Spanish Louisiana (Spanish: la Luisiana [2] ) was a governorate and administrative district of the Viceroyalty of New Spain from 1762 to 1801 that consisted of a vast territory in the center of North America encompassing the western basin of the Mississippi River plus New Orleans. The area had originally been claimed and controlled by France, which had named it La Louisiane in honor of King Louis XIV in 1682. Spain secretly acquired the territory from France near the end of the Seven Years' War by the terms of the Treaty of Fontainebleau (1762). The actual transfer of authority was a slow process, and after Spain finally attempted to fully replace French authorities in New Orleans in 1767, French residents staged an uprising which the new Spanish colonial governor did not suppress until 1769. Spain also took possession of the trading post of St. Louis and all of Upper Louisiana in the late 1760s, though there was little Spanish presence in the wide expanses of the "Illinois Country".

Contents

New Orleans was the main port of entry for Spanish supplies sent to American forces during the American Revolution, and Spain and the new United States disputed the borders of Louisiana and navigation rights on the Mississippi River for the duration of Spain's rule in the colony. New Orleans was devastated by large fires in 1788 and 1794 which destroyed most of the original wooden buildings in what is today the French Quarter. New construction was done in the Spanish style with stone walls and slate roofs, and new public buildings constructed during the city's Spanish period include several still standing today such as the St.
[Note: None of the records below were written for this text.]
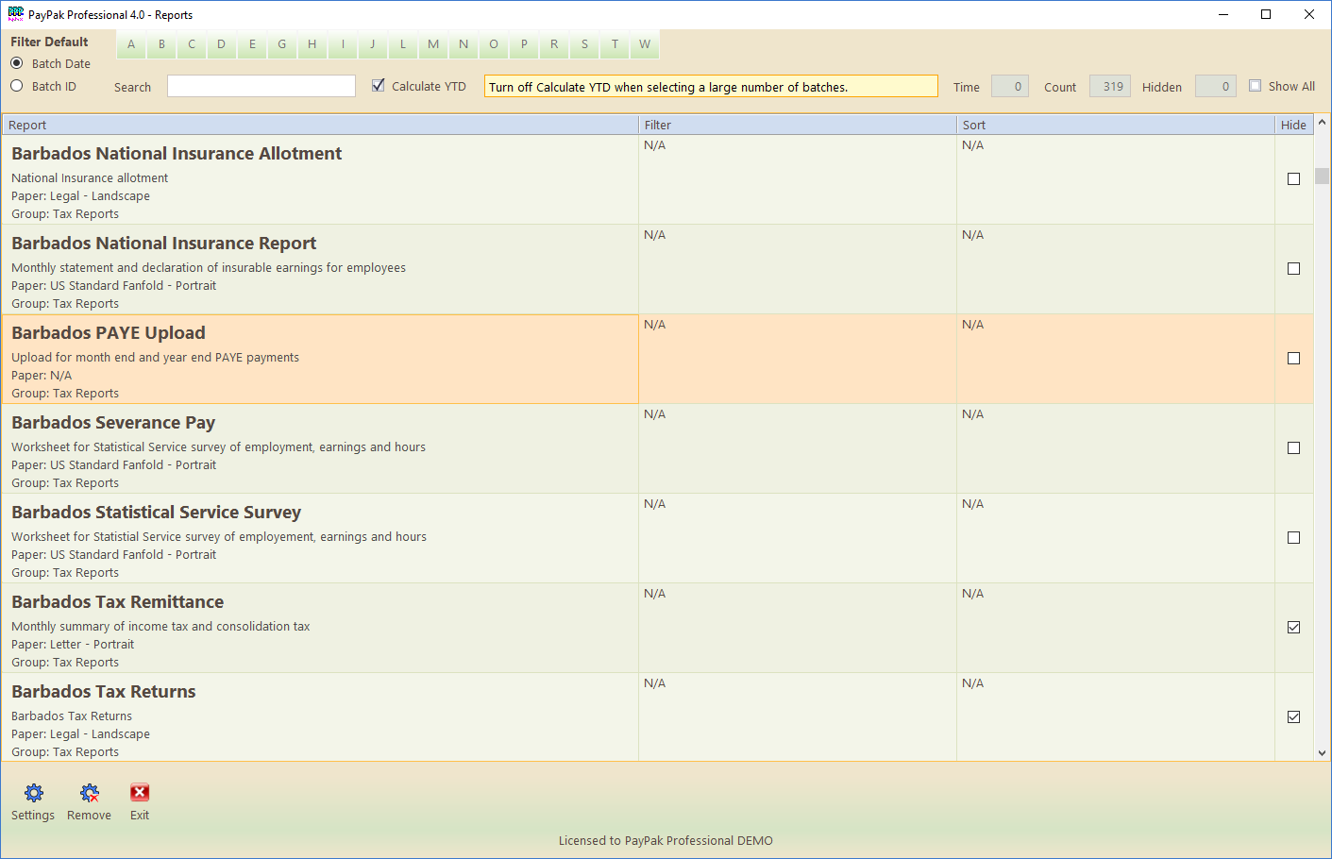Click the Filter column header
This screenshot has width=1332, height=859.
(797, 125)
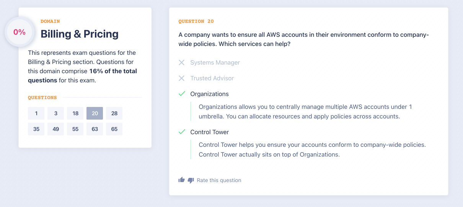Go to question 1
Image resolution: width=463 pixels, height=207 pixels.
[x=36, y=113]
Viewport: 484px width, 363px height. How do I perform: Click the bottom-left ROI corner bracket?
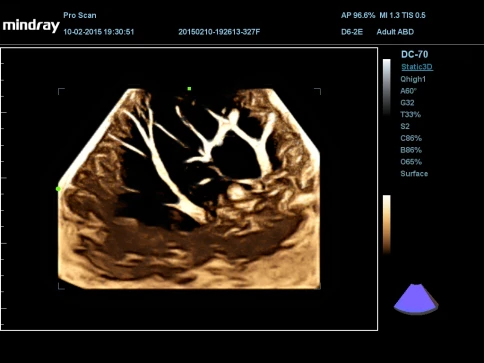click(x=61, y=286)
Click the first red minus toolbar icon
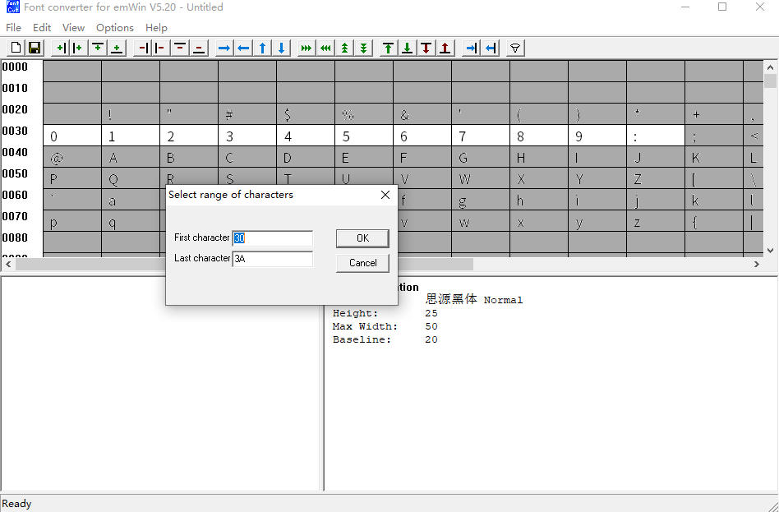The width and height of the screenshot is (779, 512). (142, 48)
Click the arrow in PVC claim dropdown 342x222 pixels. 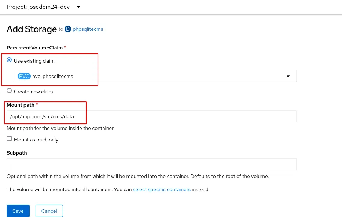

Louis Cathedral, the Cabildo, and the Presbytere. [4]

Louisiana was later and briefly retroceded back to France under the terms of the Third Treaty of San Ildefonso (1800) and the Treaty of Aranjuez (1801). In 1802, King Charles IV of Spain published a royal bill on 14 October, effecting the transfer and outlining the conditions. Spain agreed to continue administering the colony until French officials arrived and formalized the transfer. After several delays, the official transfer of ownership took place at the Cabildo in New Orleans on 30 November 1803. Three weeks later on 20 December, another ceremony was held at the same location in which France transferred New Orleans and the surrounding area to the United States pursuant to the Louisiana Purchase. Upper Louisiana was officially transferred to France and then to the United States on Three Flags Day in St. Louis, which was a series of ceremonies held over two days on 9 and 10 March 1804. [5]

History

History of Louisiana
Flag of the United States.svg   United Statesportal

Spain was largely a benign absentee landlord administering the territory from Havana, Cuba, and contracting out governing to people from many nationalities as long as they swore allegiance to Spain. During the American Revolutionary War, the Spanish funneled their supplies to the American revolutionists through New Orleans and the vast Louisiana territory beyond.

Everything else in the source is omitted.